▶ Directions for this task
Print word for word the first line of the records below and every following line through the one containing "Task: Click the emoji sticker tool"; print nothing else.

····················

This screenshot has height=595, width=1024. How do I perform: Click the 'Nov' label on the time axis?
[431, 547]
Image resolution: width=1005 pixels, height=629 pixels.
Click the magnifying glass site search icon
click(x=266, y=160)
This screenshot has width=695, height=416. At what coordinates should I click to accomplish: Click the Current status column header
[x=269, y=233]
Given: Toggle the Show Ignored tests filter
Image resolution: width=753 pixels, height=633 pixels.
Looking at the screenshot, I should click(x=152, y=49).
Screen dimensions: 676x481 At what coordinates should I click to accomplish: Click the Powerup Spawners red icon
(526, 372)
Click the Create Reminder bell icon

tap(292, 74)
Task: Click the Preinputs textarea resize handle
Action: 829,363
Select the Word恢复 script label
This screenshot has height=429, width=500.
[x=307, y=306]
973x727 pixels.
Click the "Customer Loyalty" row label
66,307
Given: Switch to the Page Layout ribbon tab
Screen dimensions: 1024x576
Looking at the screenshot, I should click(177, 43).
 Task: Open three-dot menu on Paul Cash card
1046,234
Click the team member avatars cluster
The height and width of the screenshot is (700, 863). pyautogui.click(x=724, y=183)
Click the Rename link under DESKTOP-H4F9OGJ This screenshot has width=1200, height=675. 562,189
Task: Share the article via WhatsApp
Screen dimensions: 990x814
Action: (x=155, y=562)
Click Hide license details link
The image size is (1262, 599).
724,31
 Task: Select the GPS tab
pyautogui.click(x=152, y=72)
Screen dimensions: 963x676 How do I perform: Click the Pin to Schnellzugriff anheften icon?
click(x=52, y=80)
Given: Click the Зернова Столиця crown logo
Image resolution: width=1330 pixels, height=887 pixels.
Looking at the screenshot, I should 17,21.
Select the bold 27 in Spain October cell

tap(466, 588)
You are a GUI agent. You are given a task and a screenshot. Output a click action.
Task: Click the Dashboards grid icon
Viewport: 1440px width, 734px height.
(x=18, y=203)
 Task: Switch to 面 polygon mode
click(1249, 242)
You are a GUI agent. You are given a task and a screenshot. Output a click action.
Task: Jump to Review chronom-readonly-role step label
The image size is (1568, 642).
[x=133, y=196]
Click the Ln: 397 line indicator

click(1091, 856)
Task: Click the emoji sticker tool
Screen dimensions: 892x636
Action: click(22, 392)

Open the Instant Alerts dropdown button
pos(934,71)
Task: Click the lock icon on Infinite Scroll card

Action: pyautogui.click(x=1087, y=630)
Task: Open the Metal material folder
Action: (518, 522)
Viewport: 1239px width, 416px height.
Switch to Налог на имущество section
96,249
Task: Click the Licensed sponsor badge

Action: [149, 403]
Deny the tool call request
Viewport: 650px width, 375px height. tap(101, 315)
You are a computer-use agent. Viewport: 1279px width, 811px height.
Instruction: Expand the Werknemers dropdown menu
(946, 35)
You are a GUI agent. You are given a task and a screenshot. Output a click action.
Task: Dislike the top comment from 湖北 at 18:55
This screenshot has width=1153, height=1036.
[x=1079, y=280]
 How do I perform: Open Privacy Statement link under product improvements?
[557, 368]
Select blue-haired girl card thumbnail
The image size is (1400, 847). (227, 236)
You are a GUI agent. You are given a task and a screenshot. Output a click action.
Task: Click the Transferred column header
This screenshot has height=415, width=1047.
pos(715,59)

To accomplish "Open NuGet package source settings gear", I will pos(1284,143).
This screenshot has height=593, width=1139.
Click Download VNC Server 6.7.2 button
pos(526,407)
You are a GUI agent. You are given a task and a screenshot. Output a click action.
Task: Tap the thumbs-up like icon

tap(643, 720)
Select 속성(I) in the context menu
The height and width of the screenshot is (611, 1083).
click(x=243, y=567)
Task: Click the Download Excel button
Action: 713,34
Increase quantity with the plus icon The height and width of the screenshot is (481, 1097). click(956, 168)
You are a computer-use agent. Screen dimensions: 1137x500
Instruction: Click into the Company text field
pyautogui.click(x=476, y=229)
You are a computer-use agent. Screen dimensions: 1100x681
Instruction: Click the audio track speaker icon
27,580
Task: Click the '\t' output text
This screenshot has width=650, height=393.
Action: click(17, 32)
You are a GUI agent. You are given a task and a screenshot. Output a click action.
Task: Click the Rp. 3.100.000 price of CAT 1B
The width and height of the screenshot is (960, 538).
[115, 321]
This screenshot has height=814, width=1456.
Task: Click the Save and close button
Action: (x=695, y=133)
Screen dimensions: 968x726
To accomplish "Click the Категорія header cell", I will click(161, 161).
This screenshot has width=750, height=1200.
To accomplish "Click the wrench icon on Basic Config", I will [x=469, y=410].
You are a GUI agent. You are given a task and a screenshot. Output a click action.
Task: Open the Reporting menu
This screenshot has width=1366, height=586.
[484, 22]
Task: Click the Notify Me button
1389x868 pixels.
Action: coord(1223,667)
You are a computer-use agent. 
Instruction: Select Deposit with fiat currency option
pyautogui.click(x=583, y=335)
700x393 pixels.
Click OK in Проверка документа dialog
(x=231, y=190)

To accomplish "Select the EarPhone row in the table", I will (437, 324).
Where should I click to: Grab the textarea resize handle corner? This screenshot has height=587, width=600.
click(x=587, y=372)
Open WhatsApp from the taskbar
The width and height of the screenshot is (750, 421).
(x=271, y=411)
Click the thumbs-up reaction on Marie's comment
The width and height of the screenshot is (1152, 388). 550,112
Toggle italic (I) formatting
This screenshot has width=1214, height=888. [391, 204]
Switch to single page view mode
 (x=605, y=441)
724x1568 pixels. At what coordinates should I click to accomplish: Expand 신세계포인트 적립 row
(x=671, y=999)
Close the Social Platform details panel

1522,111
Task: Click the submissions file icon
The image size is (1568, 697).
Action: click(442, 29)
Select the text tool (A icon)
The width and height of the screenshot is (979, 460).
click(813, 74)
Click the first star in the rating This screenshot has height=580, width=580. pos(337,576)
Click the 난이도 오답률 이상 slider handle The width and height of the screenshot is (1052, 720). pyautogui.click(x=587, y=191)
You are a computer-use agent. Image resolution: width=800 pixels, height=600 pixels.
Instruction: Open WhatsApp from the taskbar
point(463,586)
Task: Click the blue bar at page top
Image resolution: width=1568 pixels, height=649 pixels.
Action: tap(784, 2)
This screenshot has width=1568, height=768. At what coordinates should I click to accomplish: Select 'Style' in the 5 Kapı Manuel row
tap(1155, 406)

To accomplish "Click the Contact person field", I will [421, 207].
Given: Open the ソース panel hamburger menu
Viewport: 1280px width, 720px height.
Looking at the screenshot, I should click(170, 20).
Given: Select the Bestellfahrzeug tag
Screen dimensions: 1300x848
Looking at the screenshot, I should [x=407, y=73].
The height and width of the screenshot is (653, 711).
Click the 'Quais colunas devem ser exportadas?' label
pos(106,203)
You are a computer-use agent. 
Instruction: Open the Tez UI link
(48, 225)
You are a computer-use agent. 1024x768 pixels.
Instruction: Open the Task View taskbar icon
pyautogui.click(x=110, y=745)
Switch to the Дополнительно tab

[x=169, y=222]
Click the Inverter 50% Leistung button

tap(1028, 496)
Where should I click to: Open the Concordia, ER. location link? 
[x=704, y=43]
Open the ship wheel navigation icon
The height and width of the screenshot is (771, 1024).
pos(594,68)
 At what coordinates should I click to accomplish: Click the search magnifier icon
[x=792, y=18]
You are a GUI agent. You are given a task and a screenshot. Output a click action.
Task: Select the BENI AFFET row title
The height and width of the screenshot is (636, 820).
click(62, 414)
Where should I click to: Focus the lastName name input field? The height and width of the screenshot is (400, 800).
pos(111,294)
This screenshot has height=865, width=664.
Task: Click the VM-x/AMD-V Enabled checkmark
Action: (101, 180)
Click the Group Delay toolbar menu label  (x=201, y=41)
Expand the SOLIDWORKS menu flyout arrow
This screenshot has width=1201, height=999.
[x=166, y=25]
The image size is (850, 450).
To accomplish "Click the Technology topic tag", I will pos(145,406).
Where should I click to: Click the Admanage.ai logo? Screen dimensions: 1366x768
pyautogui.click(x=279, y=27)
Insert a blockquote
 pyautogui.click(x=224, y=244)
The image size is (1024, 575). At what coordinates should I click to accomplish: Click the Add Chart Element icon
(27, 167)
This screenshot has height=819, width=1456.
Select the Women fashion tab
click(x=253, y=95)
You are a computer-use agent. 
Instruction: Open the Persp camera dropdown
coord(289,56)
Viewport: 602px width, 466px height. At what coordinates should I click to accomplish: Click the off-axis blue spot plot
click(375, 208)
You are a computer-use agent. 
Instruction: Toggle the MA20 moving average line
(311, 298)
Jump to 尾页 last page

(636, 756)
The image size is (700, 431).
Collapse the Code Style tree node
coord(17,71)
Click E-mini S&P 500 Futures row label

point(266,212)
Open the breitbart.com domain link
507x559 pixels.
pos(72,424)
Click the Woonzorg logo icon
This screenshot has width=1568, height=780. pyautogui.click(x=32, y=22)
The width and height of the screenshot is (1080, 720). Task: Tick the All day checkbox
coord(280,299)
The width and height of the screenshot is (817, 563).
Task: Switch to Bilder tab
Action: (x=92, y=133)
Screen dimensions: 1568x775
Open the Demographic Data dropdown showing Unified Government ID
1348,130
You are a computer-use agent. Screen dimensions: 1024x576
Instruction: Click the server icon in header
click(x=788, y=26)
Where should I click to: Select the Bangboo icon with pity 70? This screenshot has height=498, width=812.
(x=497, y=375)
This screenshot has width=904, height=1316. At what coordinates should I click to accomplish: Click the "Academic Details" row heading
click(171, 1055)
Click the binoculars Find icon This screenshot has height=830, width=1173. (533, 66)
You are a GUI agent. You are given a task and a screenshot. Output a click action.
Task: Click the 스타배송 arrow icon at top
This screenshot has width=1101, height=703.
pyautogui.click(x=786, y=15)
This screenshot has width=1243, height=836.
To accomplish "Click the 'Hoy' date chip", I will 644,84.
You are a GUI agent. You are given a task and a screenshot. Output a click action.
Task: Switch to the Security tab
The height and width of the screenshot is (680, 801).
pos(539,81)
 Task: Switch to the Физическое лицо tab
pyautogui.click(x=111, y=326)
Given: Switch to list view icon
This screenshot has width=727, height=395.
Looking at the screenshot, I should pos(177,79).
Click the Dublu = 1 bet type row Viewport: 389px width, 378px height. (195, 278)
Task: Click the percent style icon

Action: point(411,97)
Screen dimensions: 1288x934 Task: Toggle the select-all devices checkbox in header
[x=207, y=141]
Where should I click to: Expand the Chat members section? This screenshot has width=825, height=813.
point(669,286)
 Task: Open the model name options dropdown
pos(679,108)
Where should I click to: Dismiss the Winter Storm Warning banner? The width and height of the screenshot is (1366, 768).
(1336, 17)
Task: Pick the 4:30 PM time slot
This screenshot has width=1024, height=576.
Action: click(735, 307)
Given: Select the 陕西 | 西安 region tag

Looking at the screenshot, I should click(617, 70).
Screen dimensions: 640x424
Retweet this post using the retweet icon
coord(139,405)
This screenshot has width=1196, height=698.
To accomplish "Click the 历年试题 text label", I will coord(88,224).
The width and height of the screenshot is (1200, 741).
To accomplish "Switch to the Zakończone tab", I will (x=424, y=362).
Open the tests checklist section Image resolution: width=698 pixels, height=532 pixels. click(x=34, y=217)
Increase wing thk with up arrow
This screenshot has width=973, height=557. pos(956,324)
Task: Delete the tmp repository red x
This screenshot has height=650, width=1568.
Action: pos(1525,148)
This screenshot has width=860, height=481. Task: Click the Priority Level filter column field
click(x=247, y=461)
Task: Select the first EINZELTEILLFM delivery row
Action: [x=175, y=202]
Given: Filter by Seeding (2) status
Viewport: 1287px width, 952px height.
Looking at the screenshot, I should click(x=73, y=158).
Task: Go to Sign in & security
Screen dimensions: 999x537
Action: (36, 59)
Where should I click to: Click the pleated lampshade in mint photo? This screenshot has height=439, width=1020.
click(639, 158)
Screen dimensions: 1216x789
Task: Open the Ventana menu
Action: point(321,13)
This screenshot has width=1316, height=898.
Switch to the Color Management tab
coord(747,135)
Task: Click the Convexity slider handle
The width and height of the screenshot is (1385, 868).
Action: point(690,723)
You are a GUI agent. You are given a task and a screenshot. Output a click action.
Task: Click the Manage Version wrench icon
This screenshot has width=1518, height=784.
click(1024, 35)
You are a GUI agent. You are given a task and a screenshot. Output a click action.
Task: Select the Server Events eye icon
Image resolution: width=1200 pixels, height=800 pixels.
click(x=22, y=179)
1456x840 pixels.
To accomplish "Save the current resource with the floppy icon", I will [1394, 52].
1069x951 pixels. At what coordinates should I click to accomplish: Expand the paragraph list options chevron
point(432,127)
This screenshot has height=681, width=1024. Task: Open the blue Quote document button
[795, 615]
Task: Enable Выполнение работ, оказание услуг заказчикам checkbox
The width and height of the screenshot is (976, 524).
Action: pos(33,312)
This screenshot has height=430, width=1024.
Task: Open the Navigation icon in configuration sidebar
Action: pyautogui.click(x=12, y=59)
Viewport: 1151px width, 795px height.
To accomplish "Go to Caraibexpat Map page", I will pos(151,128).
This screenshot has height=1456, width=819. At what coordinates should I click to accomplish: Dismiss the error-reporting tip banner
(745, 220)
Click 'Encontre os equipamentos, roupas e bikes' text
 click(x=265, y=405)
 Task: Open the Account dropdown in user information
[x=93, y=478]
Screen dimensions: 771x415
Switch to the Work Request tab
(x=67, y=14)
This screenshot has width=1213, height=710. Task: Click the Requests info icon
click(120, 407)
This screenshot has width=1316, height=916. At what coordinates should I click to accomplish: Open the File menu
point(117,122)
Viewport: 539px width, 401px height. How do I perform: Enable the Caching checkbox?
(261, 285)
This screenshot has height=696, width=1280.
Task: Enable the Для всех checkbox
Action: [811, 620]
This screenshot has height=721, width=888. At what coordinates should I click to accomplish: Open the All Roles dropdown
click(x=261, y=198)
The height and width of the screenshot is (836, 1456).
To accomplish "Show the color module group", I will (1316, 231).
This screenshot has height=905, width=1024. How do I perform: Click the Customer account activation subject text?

····················

▶ Written response
This screenshot has height=595, width=1024. How do I perform: Click the 'Nov' label on the time axis?
[431, 547]
Image resolution: width=1005 pixels, height=629 pixels.
Click the magnifying glass site search icon
click(x=266, y=160)
This screenshot has width=695, height=416. At what coordinates should I click to accomplish: Click the Current status column header
[x=269, y=233]
Given: Toggle the Show Ignored tests filter
Image resolution: width=753 pixels, height=633 pixels.
Looking at the screenshot, I should click(x=152, y=49).
Screen dimensions: 676x481 At what coordinates should I click to accomplish: Click the Powerup Spawners red icon
(526, 372)
Click the Create Reminder bell icon

tap(292, 74)
Task: Click the Preinputs textarea resize handle
Action: 829,363
Select the Word恢复 script label
This screenshot has height=429, width=500.
[x=307, y=306]
973x727 pixels.
Click the "Customer Loyalty" row label
66,307
Given: Switch to the Page Layout ribbon tab
Screen dimensions: 1024x576
Looking at the screenshot, I should click(177, 43).
 Task: Open three-dot menu on Paul Cash card
1046,234
Click the team member avatars cluster
The height and width of the screenshot is (700, 863). pyautogui.click(x=724, y=183)
Click the Rename link under DESKTOP-H4F9OGJ This screenshot has width=1200, height=675. 562,189
Task: Share the article via WhatsApp
Screen dimensions: 990x814
Action: (x=155, y=562)
Click Hide license details link
The image size is (1262, 599).
724,31
 Task: Select the GPS tab
pyautogui.click(x=152, y=72)
Screen dimensions: 963x676 How do I perform: Click the Pin to Schnellzugriff anheften icon?
click(x=52, y=80)
Given: Click the Зернова Столиця crown logo
Image resolution: width=1330 pixels, height=887 pixels.
Looking at the screenshot, I should 17,21.
Select the bold 27 in Spain October cell

tap(466, 588)
You are a GUI agent. You are given a task and a screenshot. Output a click action.
Task: Click the Dashboards grid icon
Viewport: 1440px width, 734px height.
(x=18, y=203)
 Task: Switch to 面 polygon mode
click(1249, 242)
You are a GUI agent. You are given a task and a screenshot. Output a click action.
Task: Jump to Review chronom-readonly-role step label
The image size is (1568, 642).
[x=133, y=196]
Click the Ln: 397 line indicator

click(1091, 856)
Task: Click the emoji sticker tool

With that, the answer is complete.